*** Opening DATA EXCERPTS ***

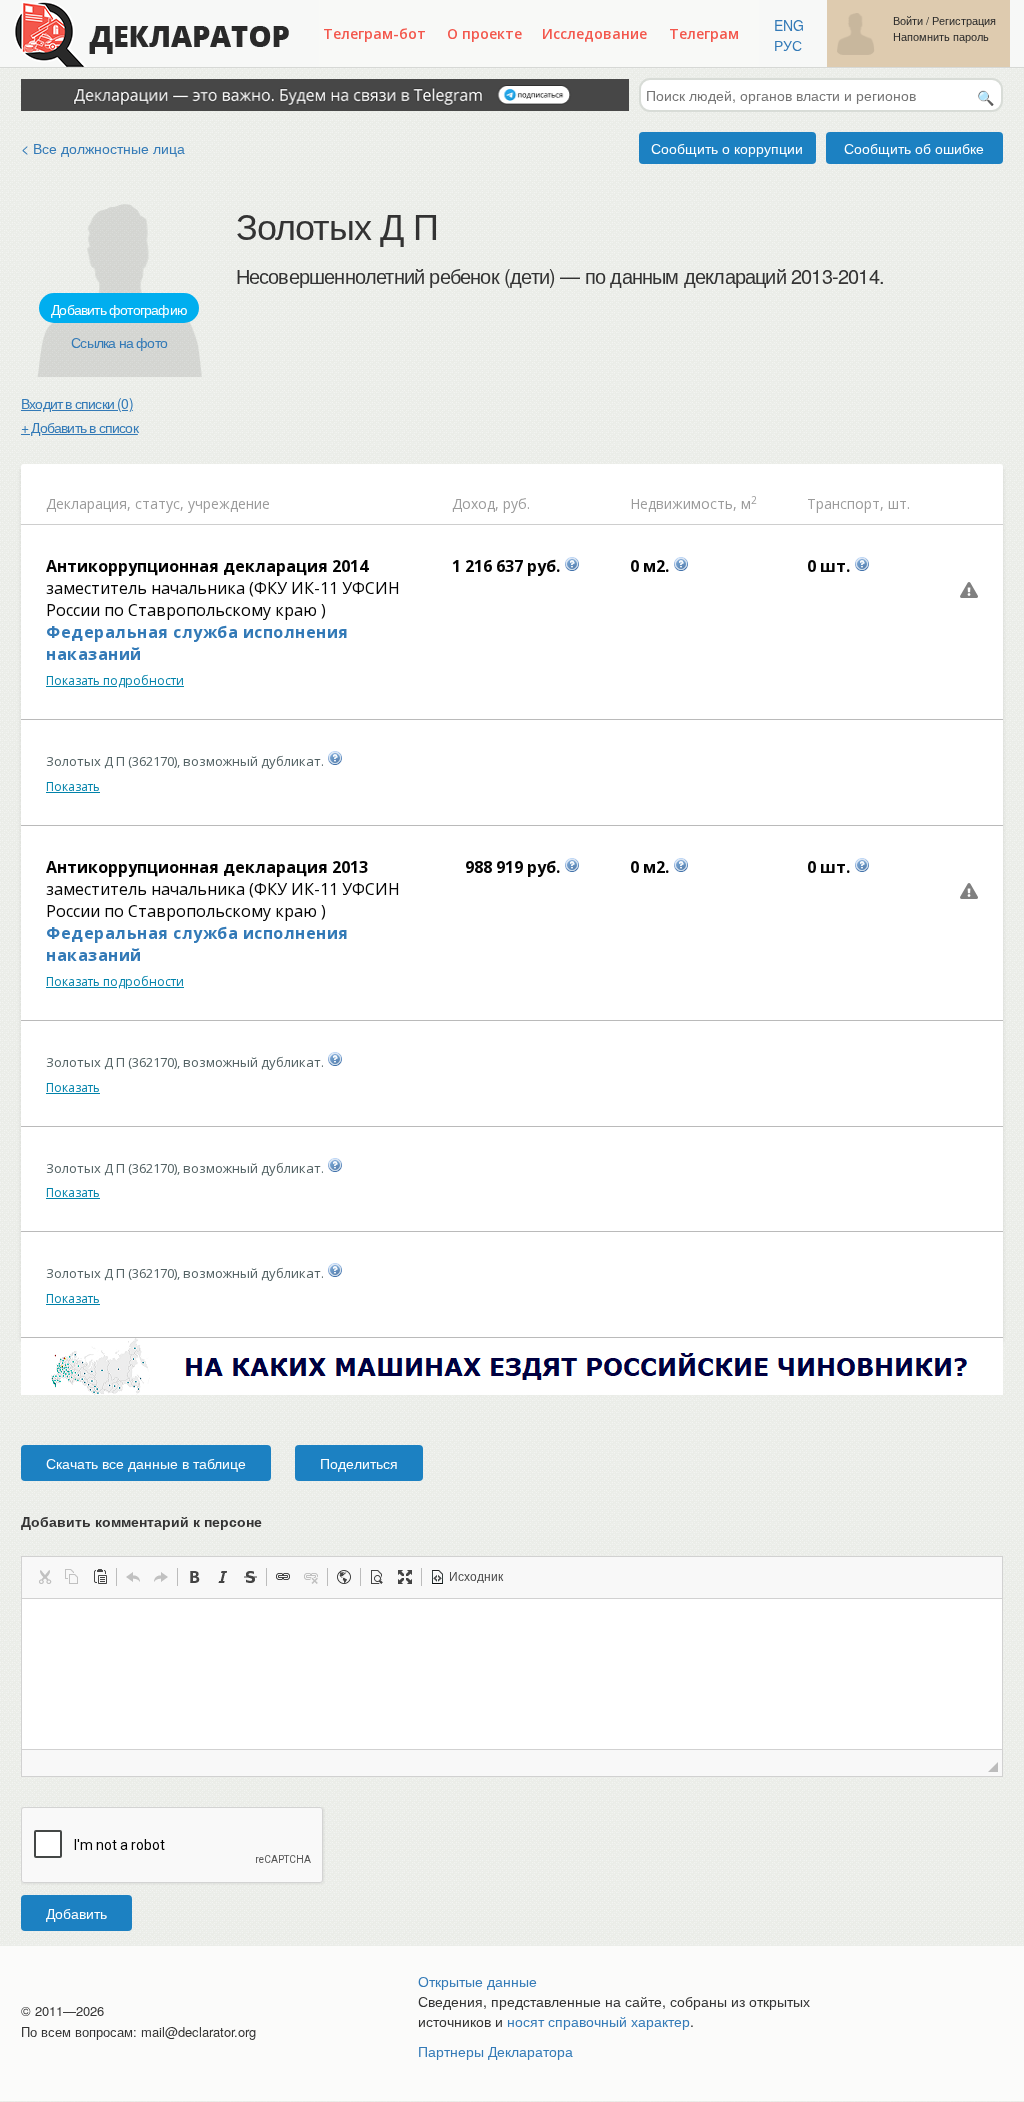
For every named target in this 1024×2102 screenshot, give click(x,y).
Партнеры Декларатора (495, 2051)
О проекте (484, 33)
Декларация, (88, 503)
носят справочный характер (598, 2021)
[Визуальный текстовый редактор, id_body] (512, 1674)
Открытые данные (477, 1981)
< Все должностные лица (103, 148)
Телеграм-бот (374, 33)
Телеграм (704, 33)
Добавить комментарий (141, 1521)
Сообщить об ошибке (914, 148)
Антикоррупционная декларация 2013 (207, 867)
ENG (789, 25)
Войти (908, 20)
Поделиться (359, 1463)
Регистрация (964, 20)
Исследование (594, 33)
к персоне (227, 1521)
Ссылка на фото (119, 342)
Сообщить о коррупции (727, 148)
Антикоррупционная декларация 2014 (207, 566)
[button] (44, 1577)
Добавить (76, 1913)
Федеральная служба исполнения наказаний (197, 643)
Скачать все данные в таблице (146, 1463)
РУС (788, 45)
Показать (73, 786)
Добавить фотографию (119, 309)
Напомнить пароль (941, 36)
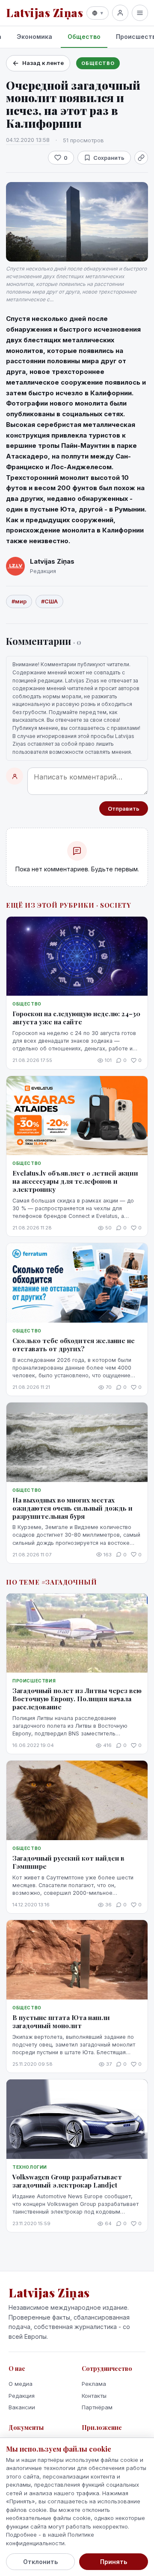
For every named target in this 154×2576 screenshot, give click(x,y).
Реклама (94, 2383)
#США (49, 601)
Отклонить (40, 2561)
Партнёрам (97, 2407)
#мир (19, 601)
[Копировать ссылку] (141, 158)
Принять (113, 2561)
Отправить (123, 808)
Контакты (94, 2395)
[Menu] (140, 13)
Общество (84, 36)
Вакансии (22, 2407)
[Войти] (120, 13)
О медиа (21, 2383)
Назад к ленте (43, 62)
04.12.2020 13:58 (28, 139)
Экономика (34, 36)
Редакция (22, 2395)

*** Closing DATA EXCERPTS ***

**WORK REQUEST:**
Copy each line of the listing above that includes the word "every".

**SOLUTION BELOW:**
For every named target in this 1024×2102 screenshot, give click(x,y).
For every named target in this 154×2576 screenshot, give click(x,y).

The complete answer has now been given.